-------- SOURCE DATA

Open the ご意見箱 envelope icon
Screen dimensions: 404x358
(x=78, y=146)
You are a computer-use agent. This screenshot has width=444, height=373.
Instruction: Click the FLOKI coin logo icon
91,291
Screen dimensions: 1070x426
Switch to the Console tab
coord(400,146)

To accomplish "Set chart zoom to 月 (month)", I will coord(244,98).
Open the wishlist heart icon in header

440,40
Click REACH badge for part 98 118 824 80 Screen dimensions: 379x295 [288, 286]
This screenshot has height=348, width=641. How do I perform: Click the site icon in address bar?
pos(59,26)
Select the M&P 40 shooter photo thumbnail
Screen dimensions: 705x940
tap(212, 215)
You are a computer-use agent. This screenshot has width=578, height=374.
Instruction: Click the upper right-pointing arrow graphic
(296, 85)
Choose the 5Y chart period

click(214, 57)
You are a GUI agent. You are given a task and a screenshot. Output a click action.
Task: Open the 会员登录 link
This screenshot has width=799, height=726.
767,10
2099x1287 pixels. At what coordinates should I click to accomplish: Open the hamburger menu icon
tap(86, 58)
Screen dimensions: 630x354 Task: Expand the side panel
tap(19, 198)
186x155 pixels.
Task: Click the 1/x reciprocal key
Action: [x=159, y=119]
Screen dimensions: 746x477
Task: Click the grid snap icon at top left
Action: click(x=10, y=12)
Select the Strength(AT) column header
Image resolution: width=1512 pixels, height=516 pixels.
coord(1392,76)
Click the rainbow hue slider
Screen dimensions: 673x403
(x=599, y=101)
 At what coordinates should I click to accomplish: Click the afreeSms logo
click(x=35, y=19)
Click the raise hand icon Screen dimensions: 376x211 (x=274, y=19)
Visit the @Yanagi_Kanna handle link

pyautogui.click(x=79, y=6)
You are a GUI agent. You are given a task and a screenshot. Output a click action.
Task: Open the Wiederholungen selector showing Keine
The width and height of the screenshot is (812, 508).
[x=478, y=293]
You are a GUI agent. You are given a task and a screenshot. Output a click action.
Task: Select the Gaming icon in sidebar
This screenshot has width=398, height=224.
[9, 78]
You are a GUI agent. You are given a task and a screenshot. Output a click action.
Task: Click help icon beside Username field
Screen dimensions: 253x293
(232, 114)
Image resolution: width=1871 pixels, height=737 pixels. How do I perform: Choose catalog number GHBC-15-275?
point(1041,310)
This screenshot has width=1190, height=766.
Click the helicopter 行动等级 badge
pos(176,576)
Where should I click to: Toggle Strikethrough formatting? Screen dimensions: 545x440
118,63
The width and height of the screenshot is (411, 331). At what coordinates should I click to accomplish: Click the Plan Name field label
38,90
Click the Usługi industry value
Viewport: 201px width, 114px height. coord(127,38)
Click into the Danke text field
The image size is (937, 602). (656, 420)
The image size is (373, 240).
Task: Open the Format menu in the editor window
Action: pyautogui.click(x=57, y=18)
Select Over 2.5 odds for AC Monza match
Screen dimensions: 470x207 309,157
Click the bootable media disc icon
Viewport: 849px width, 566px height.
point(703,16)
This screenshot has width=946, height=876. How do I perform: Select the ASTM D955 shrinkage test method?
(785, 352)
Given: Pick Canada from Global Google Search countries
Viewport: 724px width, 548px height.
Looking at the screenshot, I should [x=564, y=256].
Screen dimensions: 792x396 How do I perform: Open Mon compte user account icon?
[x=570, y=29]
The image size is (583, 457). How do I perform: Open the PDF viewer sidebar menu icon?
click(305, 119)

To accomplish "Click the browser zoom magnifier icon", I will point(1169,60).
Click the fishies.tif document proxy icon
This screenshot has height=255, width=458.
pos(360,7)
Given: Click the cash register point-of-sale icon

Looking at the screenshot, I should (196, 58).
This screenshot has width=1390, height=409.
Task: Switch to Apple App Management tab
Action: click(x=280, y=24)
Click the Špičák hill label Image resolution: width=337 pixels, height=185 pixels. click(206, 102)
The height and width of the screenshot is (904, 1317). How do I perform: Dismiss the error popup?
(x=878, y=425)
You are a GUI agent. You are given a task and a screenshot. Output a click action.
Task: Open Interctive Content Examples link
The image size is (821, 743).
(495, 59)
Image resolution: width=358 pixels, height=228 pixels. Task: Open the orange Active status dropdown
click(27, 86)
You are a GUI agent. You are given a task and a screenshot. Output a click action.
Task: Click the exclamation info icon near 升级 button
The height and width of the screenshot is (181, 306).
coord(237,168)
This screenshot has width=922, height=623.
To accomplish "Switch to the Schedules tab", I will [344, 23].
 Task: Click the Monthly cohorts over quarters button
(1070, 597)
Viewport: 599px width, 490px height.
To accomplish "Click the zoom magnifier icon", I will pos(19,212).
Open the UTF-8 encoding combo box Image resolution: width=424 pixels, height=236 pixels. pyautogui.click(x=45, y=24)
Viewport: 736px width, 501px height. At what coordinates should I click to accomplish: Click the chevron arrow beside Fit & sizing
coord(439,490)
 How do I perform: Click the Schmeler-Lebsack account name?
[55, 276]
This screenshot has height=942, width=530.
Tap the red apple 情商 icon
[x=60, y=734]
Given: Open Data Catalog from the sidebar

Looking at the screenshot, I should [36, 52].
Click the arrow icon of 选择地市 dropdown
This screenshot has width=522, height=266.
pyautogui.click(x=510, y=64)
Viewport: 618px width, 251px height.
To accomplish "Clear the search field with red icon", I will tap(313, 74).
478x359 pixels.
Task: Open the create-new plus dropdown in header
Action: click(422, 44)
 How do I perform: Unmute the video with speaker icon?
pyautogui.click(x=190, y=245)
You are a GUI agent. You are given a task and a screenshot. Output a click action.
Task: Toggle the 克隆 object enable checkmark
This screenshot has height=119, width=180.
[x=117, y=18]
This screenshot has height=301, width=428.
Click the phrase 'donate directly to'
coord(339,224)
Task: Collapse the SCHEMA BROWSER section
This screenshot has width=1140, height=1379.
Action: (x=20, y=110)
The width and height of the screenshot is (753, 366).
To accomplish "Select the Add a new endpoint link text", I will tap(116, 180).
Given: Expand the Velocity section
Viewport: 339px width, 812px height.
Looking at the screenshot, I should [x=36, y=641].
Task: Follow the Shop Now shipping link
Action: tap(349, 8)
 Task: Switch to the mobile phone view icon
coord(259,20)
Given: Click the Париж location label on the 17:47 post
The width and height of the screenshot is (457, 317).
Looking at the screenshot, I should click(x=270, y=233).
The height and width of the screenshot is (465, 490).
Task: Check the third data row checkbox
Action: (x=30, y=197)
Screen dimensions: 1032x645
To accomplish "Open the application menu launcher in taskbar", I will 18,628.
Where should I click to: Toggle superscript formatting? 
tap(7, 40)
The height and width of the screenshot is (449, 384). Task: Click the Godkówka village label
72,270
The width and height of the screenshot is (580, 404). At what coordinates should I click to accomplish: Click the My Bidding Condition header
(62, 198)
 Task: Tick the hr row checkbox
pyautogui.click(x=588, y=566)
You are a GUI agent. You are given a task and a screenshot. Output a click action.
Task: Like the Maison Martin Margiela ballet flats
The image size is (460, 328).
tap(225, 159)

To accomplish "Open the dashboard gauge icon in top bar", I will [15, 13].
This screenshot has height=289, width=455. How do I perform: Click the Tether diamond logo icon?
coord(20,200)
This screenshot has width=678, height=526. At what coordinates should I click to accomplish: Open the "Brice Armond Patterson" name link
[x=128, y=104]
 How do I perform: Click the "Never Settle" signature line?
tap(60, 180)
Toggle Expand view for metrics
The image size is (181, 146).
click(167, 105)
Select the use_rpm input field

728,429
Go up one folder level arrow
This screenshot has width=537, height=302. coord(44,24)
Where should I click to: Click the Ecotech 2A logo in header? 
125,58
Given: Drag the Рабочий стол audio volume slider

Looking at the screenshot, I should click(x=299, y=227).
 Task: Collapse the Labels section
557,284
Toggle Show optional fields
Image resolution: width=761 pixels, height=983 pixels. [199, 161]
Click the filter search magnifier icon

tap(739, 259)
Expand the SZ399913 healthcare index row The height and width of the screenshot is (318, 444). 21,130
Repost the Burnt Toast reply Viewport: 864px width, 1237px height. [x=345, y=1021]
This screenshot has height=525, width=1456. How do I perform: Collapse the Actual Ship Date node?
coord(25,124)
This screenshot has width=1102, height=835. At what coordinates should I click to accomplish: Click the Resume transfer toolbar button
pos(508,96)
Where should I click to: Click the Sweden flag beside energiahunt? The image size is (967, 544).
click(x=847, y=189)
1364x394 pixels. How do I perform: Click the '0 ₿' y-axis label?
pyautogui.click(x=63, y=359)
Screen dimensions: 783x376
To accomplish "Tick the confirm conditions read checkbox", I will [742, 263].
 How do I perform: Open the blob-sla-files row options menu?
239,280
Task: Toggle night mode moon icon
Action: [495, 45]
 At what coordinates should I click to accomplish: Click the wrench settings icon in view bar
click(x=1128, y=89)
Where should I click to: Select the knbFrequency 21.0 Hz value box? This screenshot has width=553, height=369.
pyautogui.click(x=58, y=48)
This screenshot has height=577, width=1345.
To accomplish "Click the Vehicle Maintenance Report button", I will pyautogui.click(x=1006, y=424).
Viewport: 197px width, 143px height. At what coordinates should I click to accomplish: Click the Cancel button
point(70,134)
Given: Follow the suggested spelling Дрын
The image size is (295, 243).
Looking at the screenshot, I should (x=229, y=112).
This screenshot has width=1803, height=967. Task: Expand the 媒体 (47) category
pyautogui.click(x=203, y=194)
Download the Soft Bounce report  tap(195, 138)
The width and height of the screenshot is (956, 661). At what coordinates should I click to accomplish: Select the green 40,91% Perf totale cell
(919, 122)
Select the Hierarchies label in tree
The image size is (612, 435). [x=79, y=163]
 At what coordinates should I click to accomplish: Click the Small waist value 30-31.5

----------------

PROBLEM TO SOLVE
Please make an exact copy of the lines above from the line with "has width=578, height=374." through the line with "Task: Open the 会员登录 link", both ends included.

ANSWER BELOW
You are a computer-use agent. This screenshot has width=578, height=374.
Instruction: Click the upper right-pointing arrow graphic
(296, 85)
Choose the 5Y chart period

click(214, 57)
You are a GUI agent. You are given a task and a screenshot. Output a click action.
Task: Open the 会员登录 link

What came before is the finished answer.